Reproduce the records word for word, leaving out any pictures they hold.

(Collected data entries)
↓
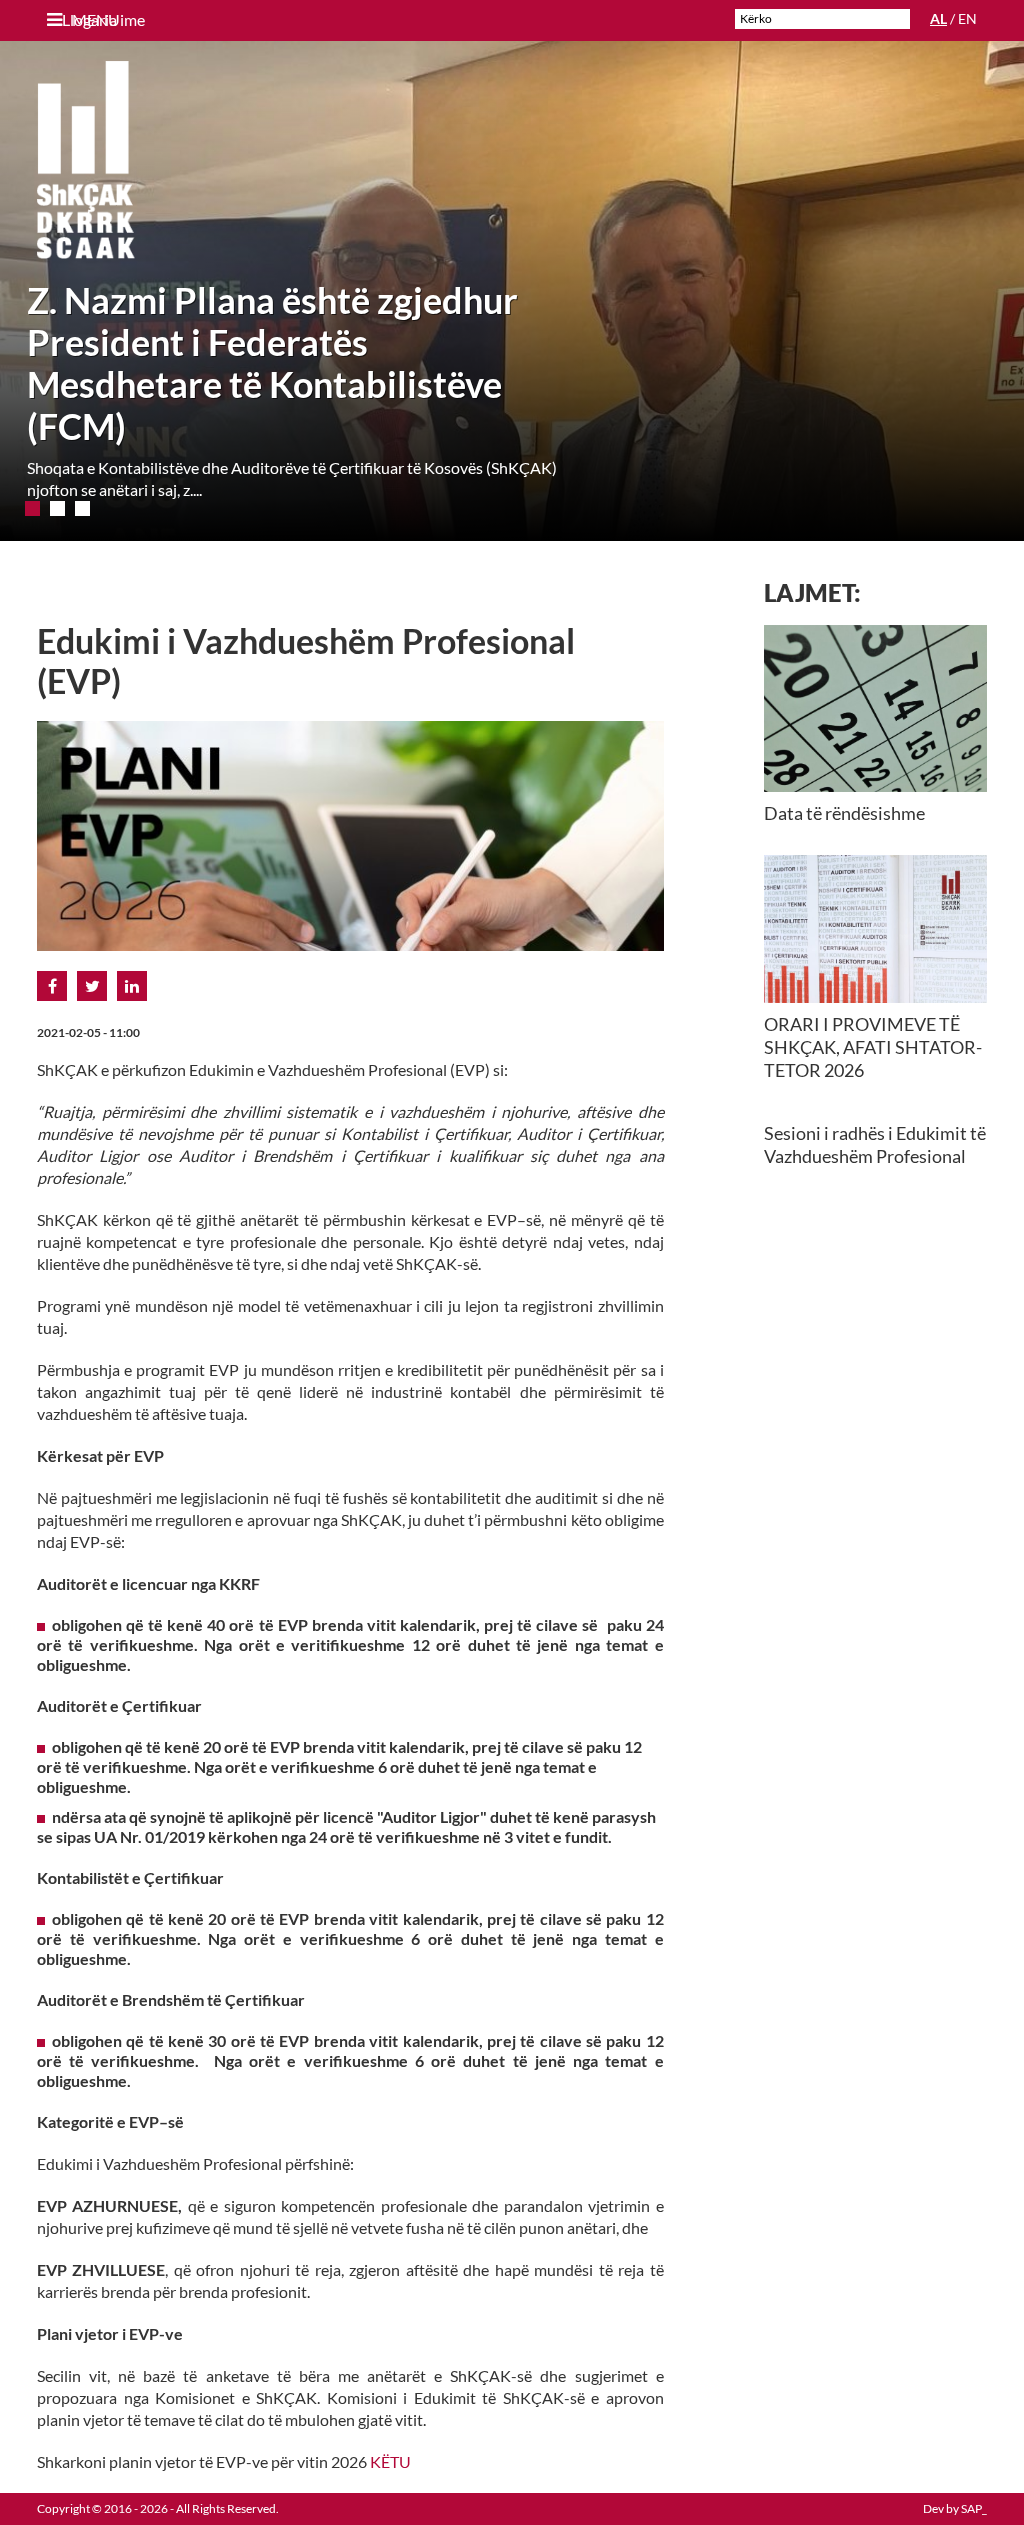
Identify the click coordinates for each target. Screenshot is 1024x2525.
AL (938, 18)
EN (967, 18)
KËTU (390, 2461)
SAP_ (974, 2508)
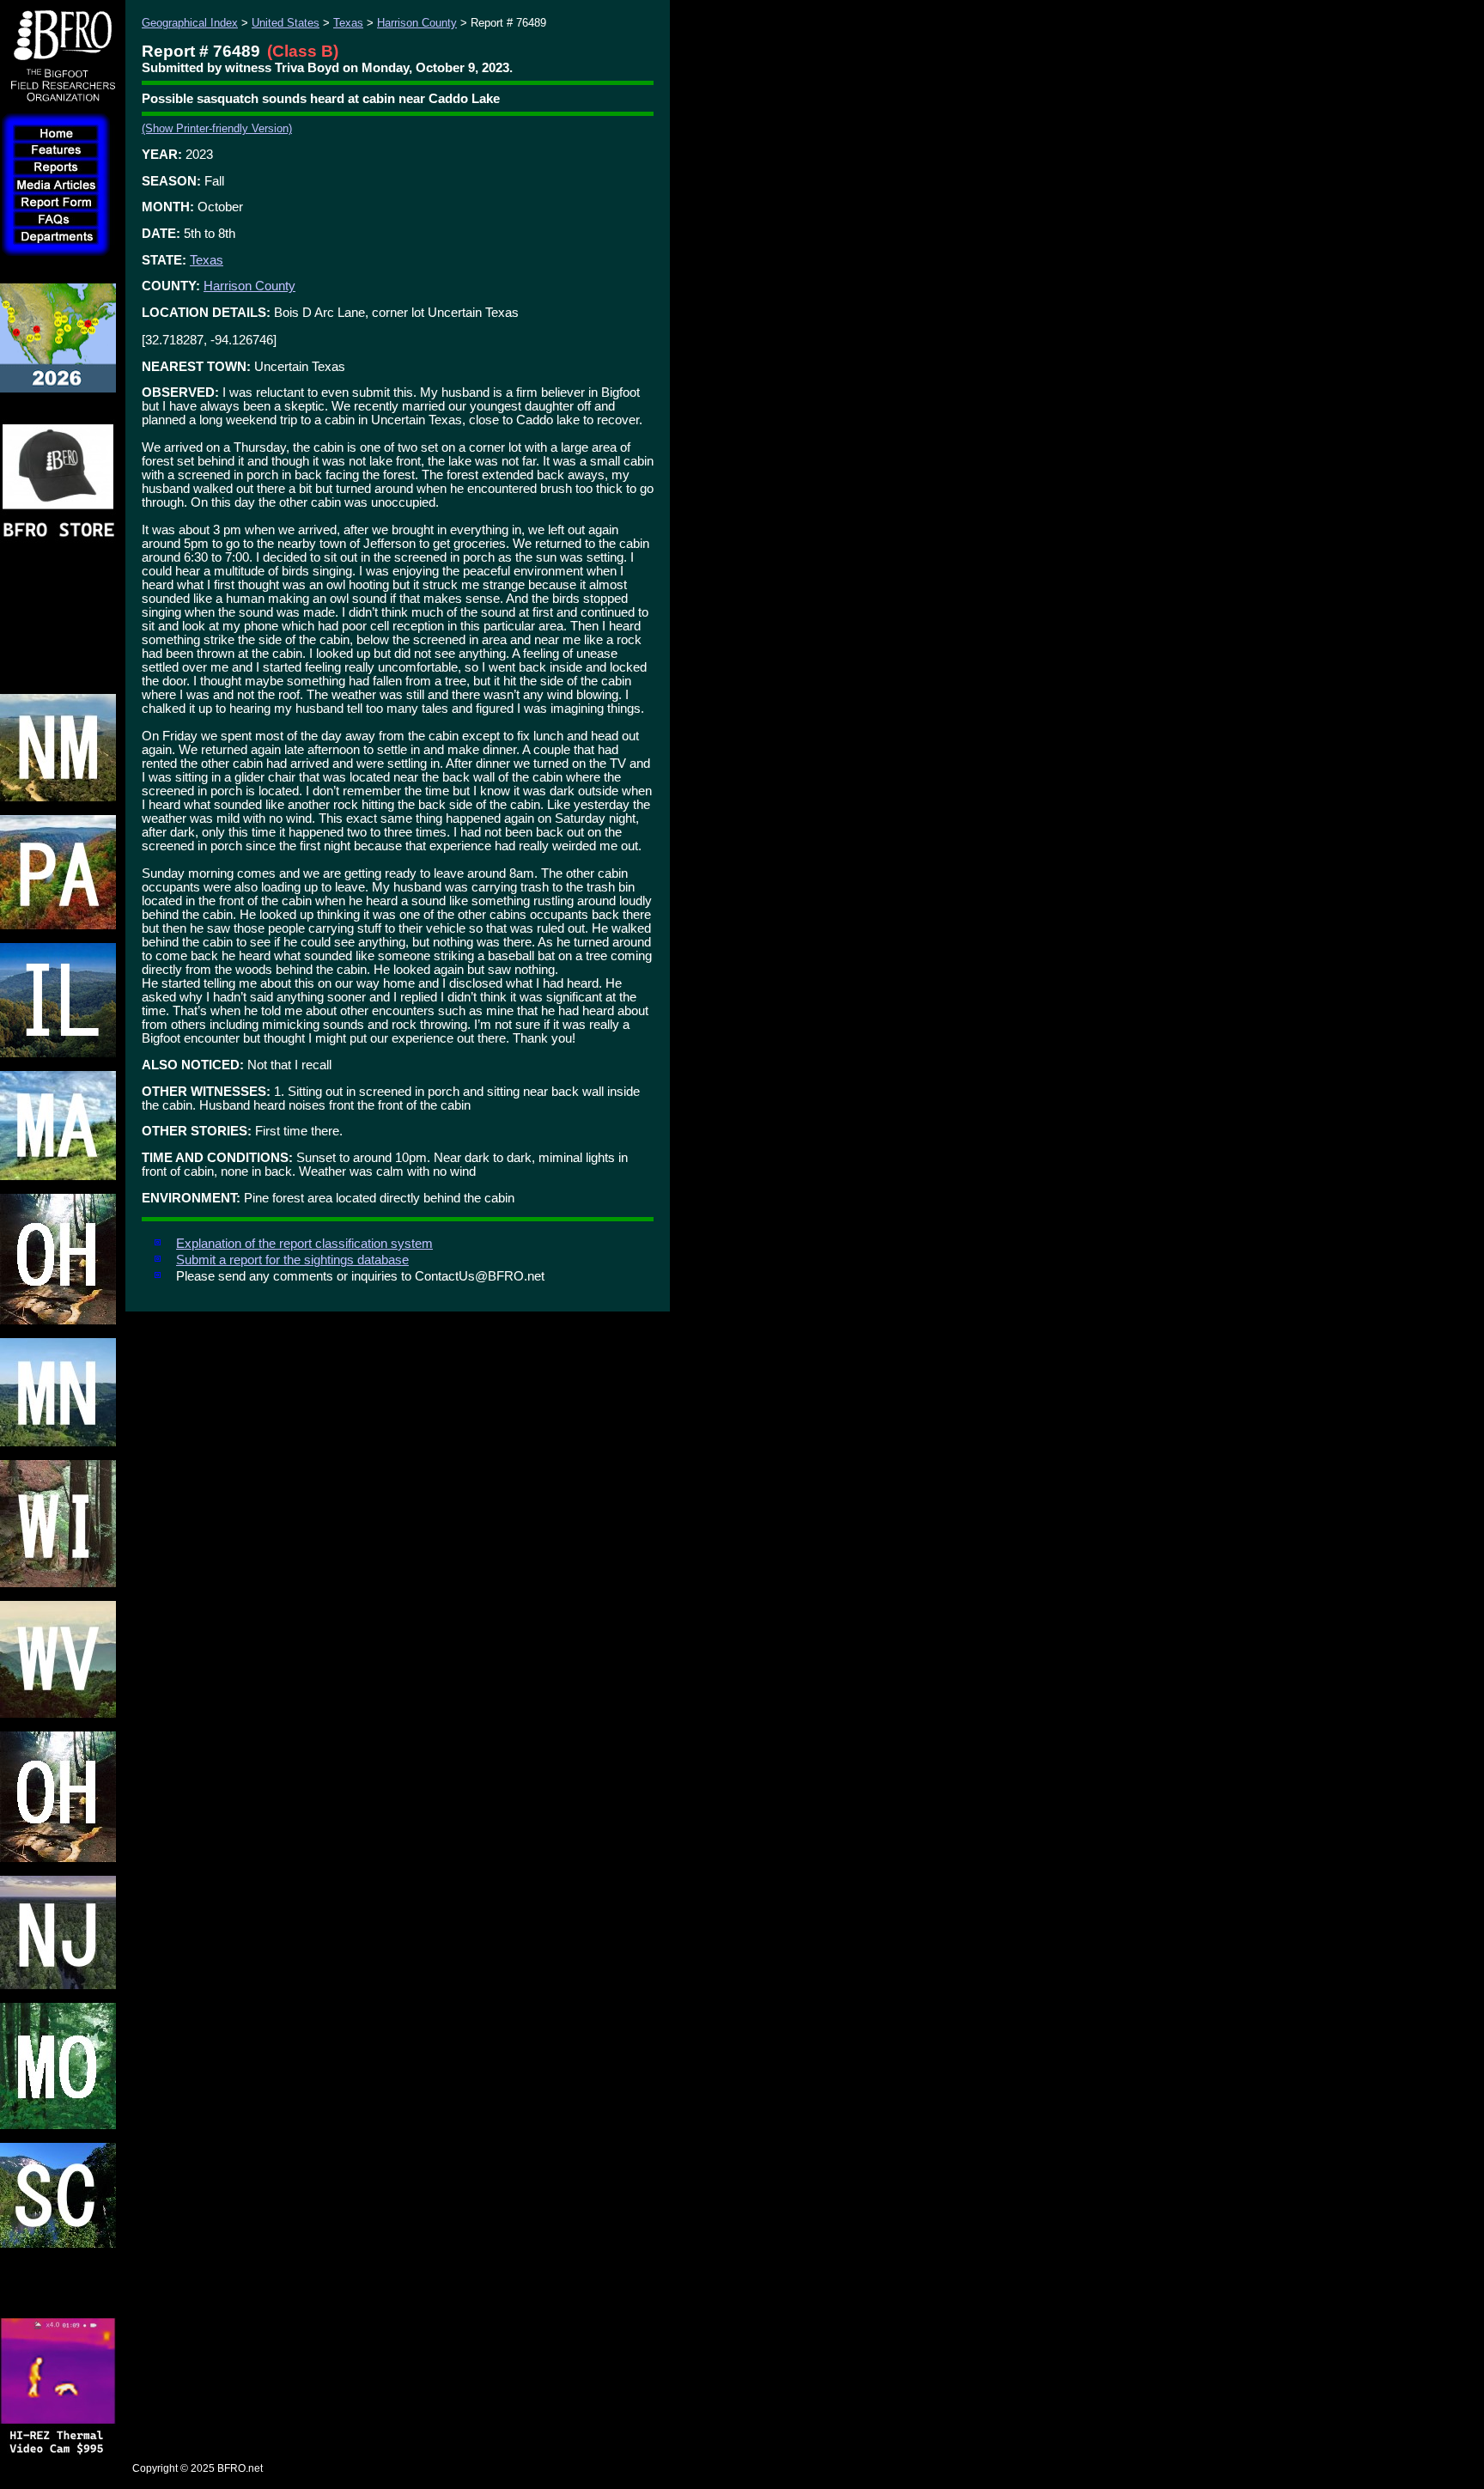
↑
> Solution for this task
Identify the click coordinates for each target. Screenshot is 1024x2525.
AL (938, 18)
EN (967, 18)
KËTU (390, 2461)
SAP_ (974, 2508)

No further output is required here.